Without the step-up basis, you would owe taxes on the $200,000 gain, even though you did not benefit from that appreciation. This is one reason many choose to pass on appreciated assets after death rather than gifting them during their lifetime.
Why the Alternate Valuation Date Exists
But what if the market drops significantly after the date of death? That is where the alternate valuation date comes in. The estate can elect to value the assets six months after the decedent’s death, only if doing so reduces the gross estate value and the estate tax liability. If no estate tax is due, the alternate valuation cannot be used, even if the value drops.
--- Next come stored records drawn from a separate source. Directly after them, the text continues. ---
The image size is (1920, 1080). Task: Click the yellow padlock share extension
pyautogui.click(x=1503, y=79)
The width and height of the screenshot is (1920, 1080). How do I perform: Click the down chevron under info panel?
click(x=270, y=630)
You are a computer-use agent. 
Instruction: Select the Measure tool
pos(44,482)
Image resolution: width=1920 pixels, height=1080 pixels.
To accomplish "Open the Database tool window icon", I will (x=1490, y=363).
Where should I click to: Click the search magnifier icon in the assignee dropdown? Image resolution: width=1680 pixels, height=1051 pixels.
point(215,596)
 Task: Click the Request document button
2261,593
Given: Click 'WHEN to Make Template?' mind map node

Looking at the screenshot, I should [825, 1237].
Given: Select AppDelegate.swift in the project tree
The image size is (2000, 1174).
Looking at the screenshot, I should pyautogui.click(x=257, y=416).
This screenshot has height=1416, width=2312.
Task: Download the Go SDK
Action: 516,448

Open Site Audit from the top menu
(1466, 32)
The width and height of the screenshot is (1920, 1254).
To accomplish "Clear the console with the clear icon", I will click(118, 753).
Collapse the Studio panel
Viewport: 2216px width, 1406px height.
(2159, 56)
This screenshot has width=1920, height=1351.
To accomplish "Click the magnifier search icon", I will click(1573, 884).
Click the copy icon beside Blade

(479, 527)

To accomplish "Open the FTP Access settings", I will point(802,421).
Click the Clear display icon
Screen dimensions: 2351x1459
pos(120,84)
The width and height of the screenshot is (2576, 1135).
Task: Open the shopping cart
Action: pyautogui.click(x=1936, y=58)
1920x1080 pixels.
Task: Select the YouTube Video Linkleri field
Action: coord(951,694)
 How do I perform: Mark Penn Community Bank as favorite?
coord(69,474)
This option is particularly helpful during volatile market conditions. Imagine inheriting stock worth $500,000 on the date of death, but six months later, it is only worth $400,000. If the estate is subject to federal estate tax, the difference in valuation can reduce the tax bill considerably.
The alternate valuation must be applied consistently across all applicable assets, not selectively on a case-by-case basis.
When Should You Choose the Alternate Valuation Date?
Deciding which valuation date to use comes down to a simple but important question: Has the overall value of the estate dropped in the six months following the decedent’s death?
If yes, then using the lower value, you can save on taxes. It also resets the cost basis for the heir at the lower market value, which could result in higher capital gains if the stock rebounds and is sold later.
If the market is up or the estate is not taxable, the date-of-death value is likely the better route. Either way, this is not a decision you want to make in the dark. Executors should work with tax advisors and estate planning professionals to weigh the trade-offs.
Final Thoughts
Valuing inherited stock is more than just picking a number; it is about strategic tax planning. The choice between the date of death and the alternate valuation date can significantly impact both estate taxes and the taxes that heirs will pay down the line. With the right guidance, it is possible to make a decision that preserves more of the estate’s value for the people left behind.